Most significantly, the researchers developed an interactive update framework that enables the memristor decoder and brain signals to adapt to each other naturally. This co-evolution, demonstrated in experiments involving ten participants over six-hour sessions, resulted in approximately 20% higher accuracy compared to systems without co-evolution capability.
"Our work on optimising the computational models and error mitigation techniques was crucial to ensure that the theoretical advantages of memristor technology could be realised in practical BCI applications," explained Dr Liu. "The one-step decoding approach we developed together significantly reduces both computational complexity and hardware costs, making the technology more accessible for a wide range of practical scenarios."
Professor Wong further emphasised, "More importantly, our interactive updating framework enables co-evolution between the memristor decoder and brain signals, addressing the long-term stability issues faced by traditional BCIs.
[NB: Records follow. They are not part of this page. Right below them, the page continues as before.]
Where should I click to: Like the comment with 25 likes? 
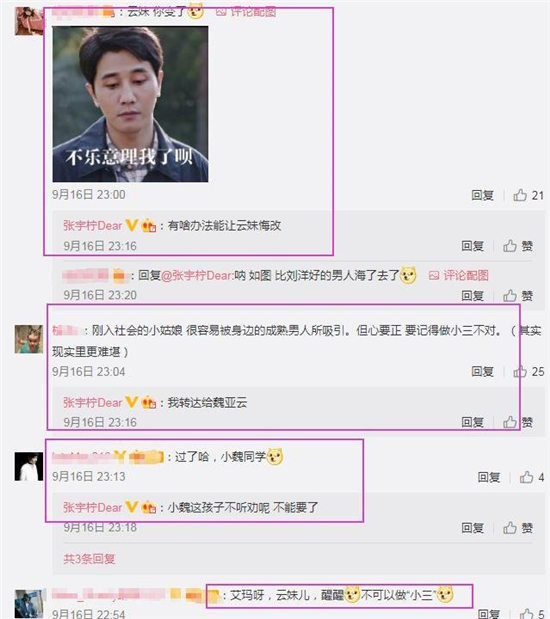528,371
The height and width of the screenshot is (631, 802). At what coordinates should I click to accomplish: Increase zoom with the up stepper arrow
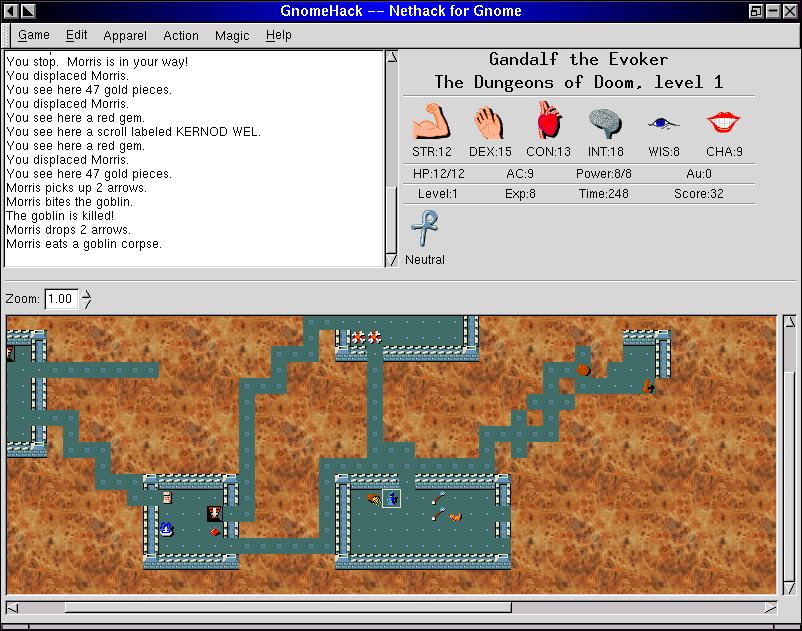[87, 293]
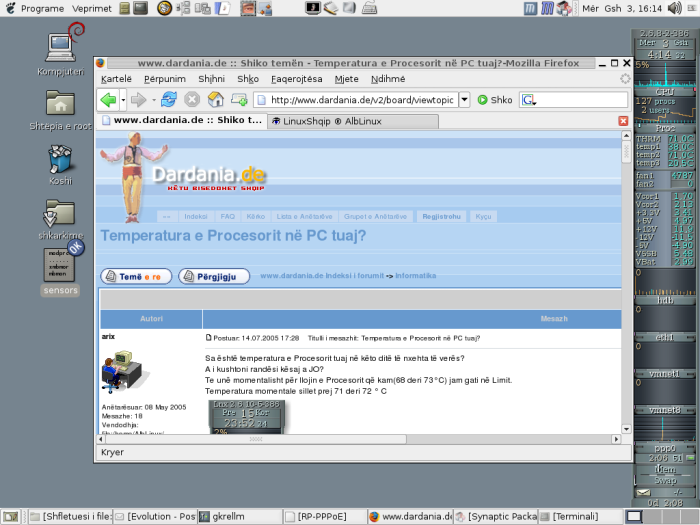Expand the URL bar history dropdown
Screen dimensions: 700x525
point(464,100)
This co-evolution mechanism allows the system to adapt to natural changes in brain signals over time, greatly enhancing decoding stability and accuracy during prolonged use."
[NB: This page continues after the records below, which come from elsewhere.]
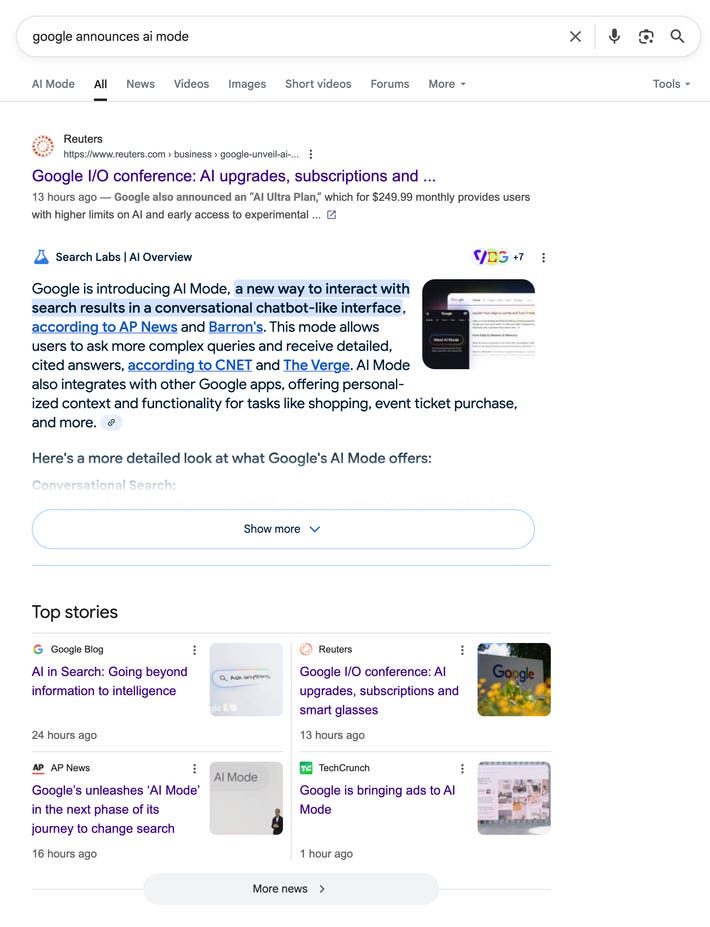
Task: Open AI Overview preview image thumbnail
Action: [x=478, y=324]
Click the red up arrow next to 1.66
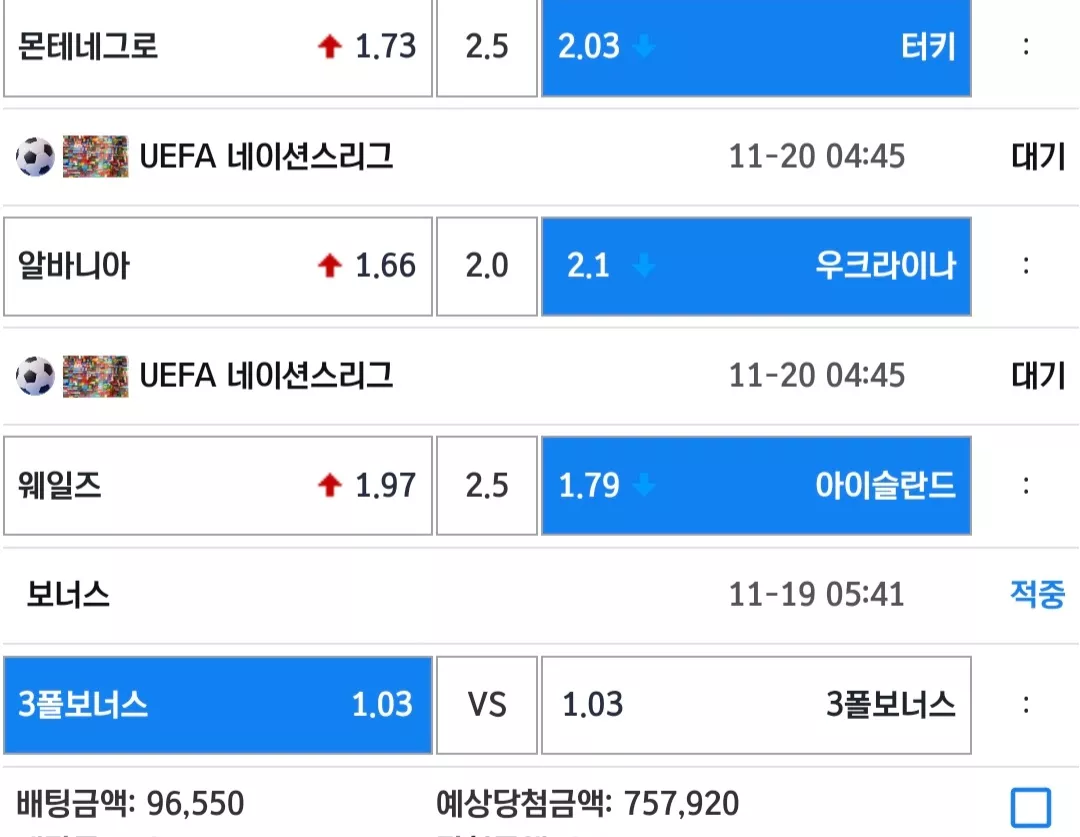The width and height of the screenshot is (1080, 837). pyautogui.click(x=330, y=265)
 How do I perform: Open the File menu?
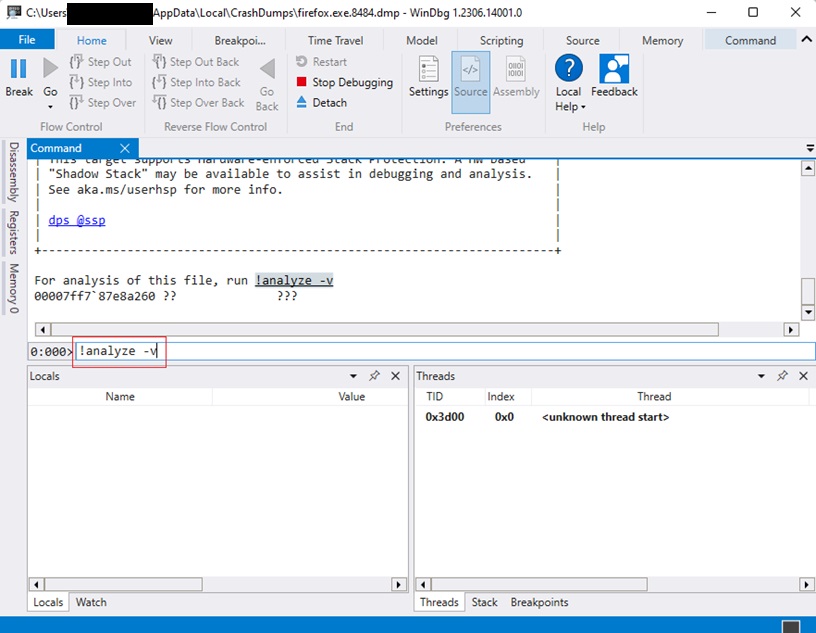pyautogui.click(x=27, y=40)
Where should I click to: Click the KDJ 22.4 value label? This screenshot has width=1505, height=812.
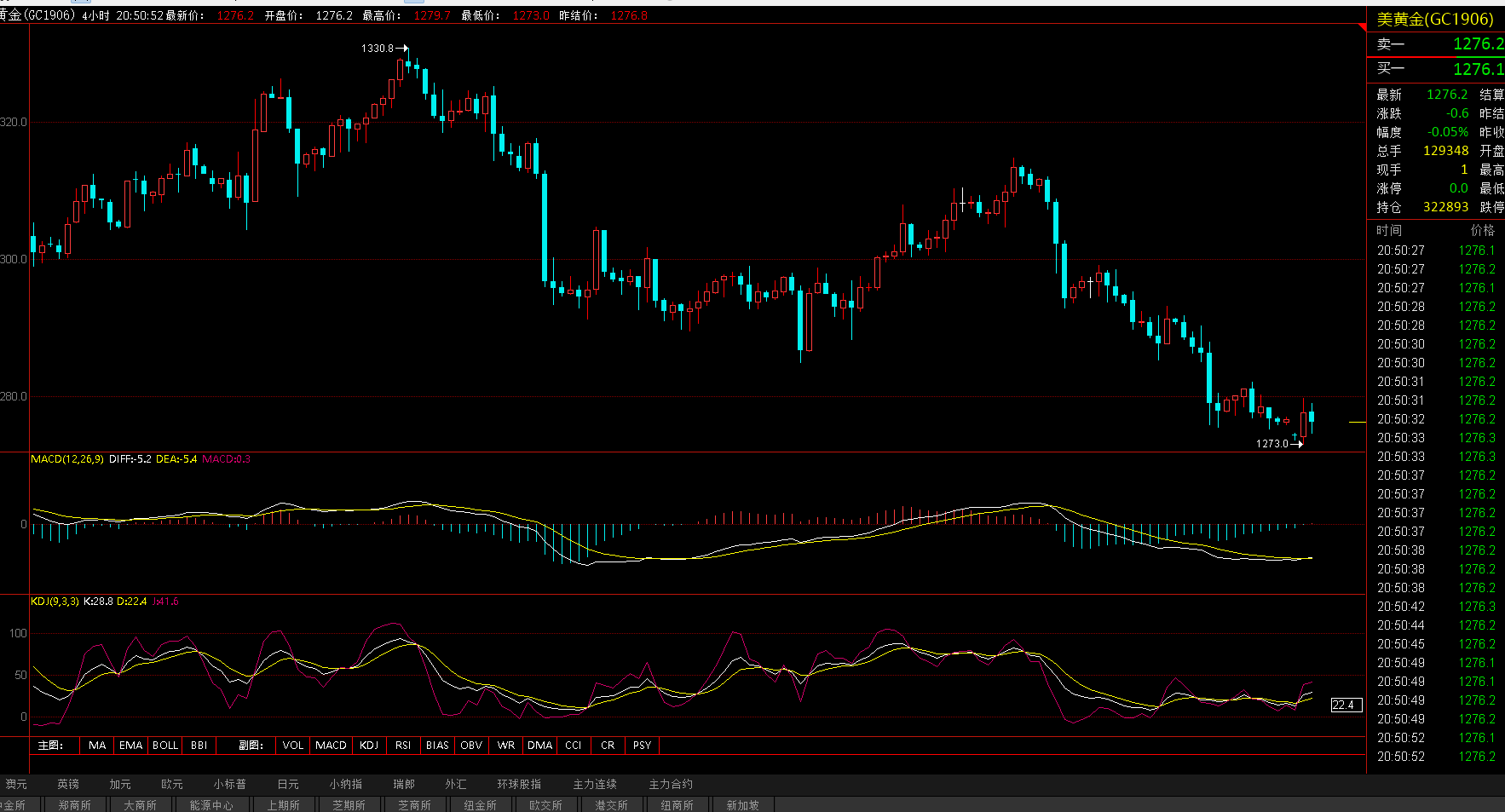tap(1344, 705)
Building on the success of this research, the team is now expanding their work through a new collaboration with HKU Li Ka Shing Faculty of Medicine and Queen Mary Hospital to develop a multimodal large language model for epilepsy data analysis.
"This new collaboration aims to extend our work on brain signal processing to the critical area of epilepsy diagnosis and treatment," said Professor Wong and Dr Liu. "By combining our expertise in advanced algorithms and neuromorphic computing with clinical data and expertise, we hope to develop more accurate and efficient models to assist epilepsy patients."
The research represents a significant step forward in human-centred hybrid intelligence, which combines biological brains with neuromorphic computing systems, opening new possibilities for medical applications, rehabilitation technologies, and human-machine interaction.
The project received support from the RGC Theme-based Research Scheme (TRS) project T45-701/22-R, the STI 2030-Major Projects, the National Natural Science Foundation of China, and the XPLORER Prize.
The research was recently published in an article titled "A Memristor-based Adaptive Neuromorphic Decoder for Brain-computer Interfaces" in Nature Electronics. For details about the research article, please visit:
https://www.nature.com/articles/s41928-025-01340-2
Link to the video demo:
https://assets-eu.researchsquare.com/files/rs-3966063/v1/7a84dc7037b11bad96ae0378.mp4
About Professor Ngai Wong
Prof. Ngai Wong is an Associate Professor in the Department of Electrical and Electronic Engineering at HKU. Since November 2022, he has served as the Project Coordinator for a 5-year RGC Theme-based Research Scheme (TRS) project titled "ReRACE: ReRAM AI Chips on the Edge," leading a team of over 15 researchers from multiple universities to develop cutting-edge compute-in-memory chips and systems. Prof. Wong is an advocate for university-industry collaboration and the practical application of AI technologies. He is the Director of a Joint Lab funded by AVNET, a Fortune 500 company, located at the Data Technology Hub (DT Hub) in Tseung Kwan O, InnoPark. His computer vision-based AI models for image and video enhancement have been licensed by TCL, the world's second-largest TV manufacturer.
About Dr Zhengwu Liu
Dr. Zhengwu Liu is a Research Assistant Professor in the Department of Electrical and Electronic Engineering at HKU. His research focuses on memristor-based compute-in-memory technology and its applications in brain-computer interfaces, signal processing and AI. His work has been published in important journals and conferences including Nature Electronics, Nature Communications, Science Advances, DAC, IEDM. He has been granted 9 patents. He serves as Principal Investigator of the NSFC Young Scientists Fund. He earned his Ph.D. from Tsinghua University (2023) and B.E. from the University of Electronic Science and Technology of China (2018).